Pétrole, gaz et mines: l'opposition s'organise en Estrie

Les sociétés minières et gazières ont déjà mis la main sur des permis d'exploration couvrant de vastes zones de l'Estrie, une situation qu'ignorent la majorité des citoyens de la région. Certaines entreprises ont d'ailleurs déjà des projets d'exploration en vue. Des élus et des groupes sociaux, très déçus des changements apportés à la Loi sur les mines, en appellent donc, pour le moment, au rejet de ces industries.

«L'idée, c'est de lancer une mobilisation conjointe qui regroupe le dossier des gaz de schiste et celui des mines. Après tout, la Loi sur les mines, toujours aussi désuète malgré les modifications comprises dans le projet de loi 14, régit autant le secteur des mines que celui du pétrole et du gaz, explique Joël Nadeau, du comité Mine de rien. Cette initiative vise clairement à démontrer l'absence d'acceptabilité sociale de l'exploitation du gaz de schiste, tout comme les préoccupations de nombreuses communautés quant à une éventuelle exploitation minière sur leur territoire, et ce, dans l'état actuel de la loi.»

Moratoire citoyen

Par l'entremise d'un «moratoire citoyen» lancé sur le Web, 23 000 propriétaires fonciers ont déjà signifié par écrit aux entreprises qui possèdent des permis qui empiètent sur leur terrain qu'ils leur en refusaient l'accès durant la phase d'exploration. Passée cette phase, Québec a en effet théoriquement le pouvoir d'exproprier un propriétaire pour permettre le développement d'un projet, selon la Loi sur les mines.

Des groupes sociaux et des élus de la région comptent maintenant organiser une série de soirées d'information sur ces questions. Celles-ci se tiendront dans plusieurs municipalités et les Estriens préoccupés par la présence des industries minières et gazières seront invités à signifier eux aussi leur refus d'accès. En Estrie, plusieurs craignent par exemple que l'exploitation de mines ou d'énergie fossile détruise des terres agricoles. Les terres agricoles ne bénéficient d'aucune protection particulière en vertu du projet de loi 14.

Selon le député péquiste de Johnson, Étienne-Alexis Boucher, il importe pourtant de «s'assurer que l'éventuelle exploitation de nos ressources naturelles telle que le gaz de schiste se fasse dans le respect des communautés locales, de l'environnement et qu'elle génère des revenus suffisants pour l'État québécois et les municipalités qui les accueillent».

Des entreprises sont déjà bien présentes en Estrie.
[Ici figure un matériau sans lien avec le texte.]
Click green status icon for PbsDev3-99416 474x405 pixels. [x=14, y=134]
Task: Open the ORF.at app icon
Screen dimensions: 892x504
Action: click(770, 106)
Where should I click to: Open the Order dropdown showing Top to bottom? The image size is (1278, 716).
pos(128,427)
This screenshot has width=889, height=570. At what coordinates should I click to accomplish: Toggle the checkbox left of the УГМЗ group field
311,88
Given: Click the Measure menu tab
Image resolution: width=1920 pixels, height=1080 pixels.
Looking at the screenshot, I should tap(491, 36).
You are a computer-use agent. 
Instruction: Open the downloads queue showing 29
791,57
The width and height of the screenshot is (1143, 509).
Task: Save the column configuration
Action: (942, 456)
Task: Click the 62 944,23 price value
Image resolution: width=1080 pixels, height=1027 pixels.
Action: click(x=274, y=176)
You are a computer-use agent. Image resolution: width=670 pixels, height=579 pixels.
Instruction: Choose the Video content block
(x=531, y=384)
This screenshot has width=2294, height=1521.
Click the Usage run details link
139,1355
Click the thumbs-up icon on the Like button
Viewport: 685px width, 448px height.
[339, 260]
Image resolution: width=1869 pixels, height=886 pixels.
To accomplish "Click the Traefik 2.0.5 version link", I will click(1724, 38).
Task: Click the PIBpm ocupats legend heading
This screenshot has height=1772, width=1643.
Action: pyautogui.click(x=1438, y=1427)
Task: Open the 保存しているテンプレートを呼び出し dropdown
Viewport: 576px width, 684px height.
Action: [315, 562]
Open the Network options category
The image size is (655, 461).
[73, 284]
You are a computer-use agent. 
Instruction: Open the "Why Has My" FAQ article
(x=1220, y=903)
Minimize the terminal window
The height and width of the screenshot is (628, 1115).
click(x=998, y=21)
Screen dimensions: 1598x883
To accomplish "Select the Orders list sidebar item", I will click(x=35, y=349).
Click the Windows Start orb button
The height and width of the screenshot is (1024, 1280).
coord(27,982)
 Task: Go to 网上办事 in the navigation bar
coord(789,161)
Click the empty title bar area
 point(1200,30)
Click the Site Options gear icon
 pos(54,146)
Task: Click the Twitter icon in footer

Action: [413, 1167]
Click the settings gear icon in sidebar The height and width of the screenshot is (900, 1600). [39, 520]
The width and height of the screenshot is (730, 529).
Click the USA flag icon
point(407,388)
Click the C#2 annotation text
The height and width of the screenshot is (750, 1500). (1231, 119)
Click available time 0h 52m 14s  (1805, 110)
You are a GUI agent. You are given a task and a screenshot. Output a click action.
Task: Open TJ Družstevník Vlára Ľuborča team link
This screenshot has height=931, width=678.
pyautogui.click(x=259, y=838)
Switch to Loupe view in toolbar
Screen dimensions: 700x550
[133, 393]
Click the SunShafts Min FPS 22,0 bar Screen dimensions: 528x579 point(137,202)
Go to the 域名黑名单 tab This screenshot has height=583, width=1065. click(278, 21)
Dans le secteur de Saint-Camille et Wotton — au nord-est de Sherbrooke —, la minière Bowmore a signifié en décembre qu'elle avait découvert des indices «encourageants» indiquant la présence d'or. Elle compte d'ailleurs poursuivre ses travaux. La minière possède des permis pour 700 km2 dans la région. Au moins une autre entreprise est attirée par le potentiel aurifère de la région.

Quant au gaz de schiste, les cartes officielles indiquent que Junex possède plusieurs permis d'exploration pétrolière et gazière en Estrie. Ceux-ci auraient été délivrés en 2009, alors que la très vaste majorité des Québécois ignoraient que des entreprises s'intéressaient au potentiel gazier du sous-sol de la province.




Ces deux cartes présentent les zones où des entreprises minières et gazières ont déjà acquis des permis d’exploration.

La carte du haut présente, en jaune, les zones où l’entreprise pétolière et gazière Junex détient les droits d’exploration, à raison de 10 ¢ l’hectare. Ceux-ci auraient été émis en 2009, alors que la très vaste majorité des Québécois ignoraient que des entreprises s’intéressaient au potentiel gazier du sous-sol de la province.

La carte du bas présente, en bleu, les zones où des entreprises minières détiennent des permis d’exploration. Une de ces entreprises est Bowmore, une société qui a indiqué en décembre dernier qu’elle avait découvert des indices «encourageants» indiquant la présence d’or dans un secteur regroupant notamment le village de Saint-Camille. Elle compte d’ailleurs poursuivre ses travaux. La minière possède 700 km2 de permis dans la région. Au moins une autre entreprise est attirée par le potentiel aurifère de la région.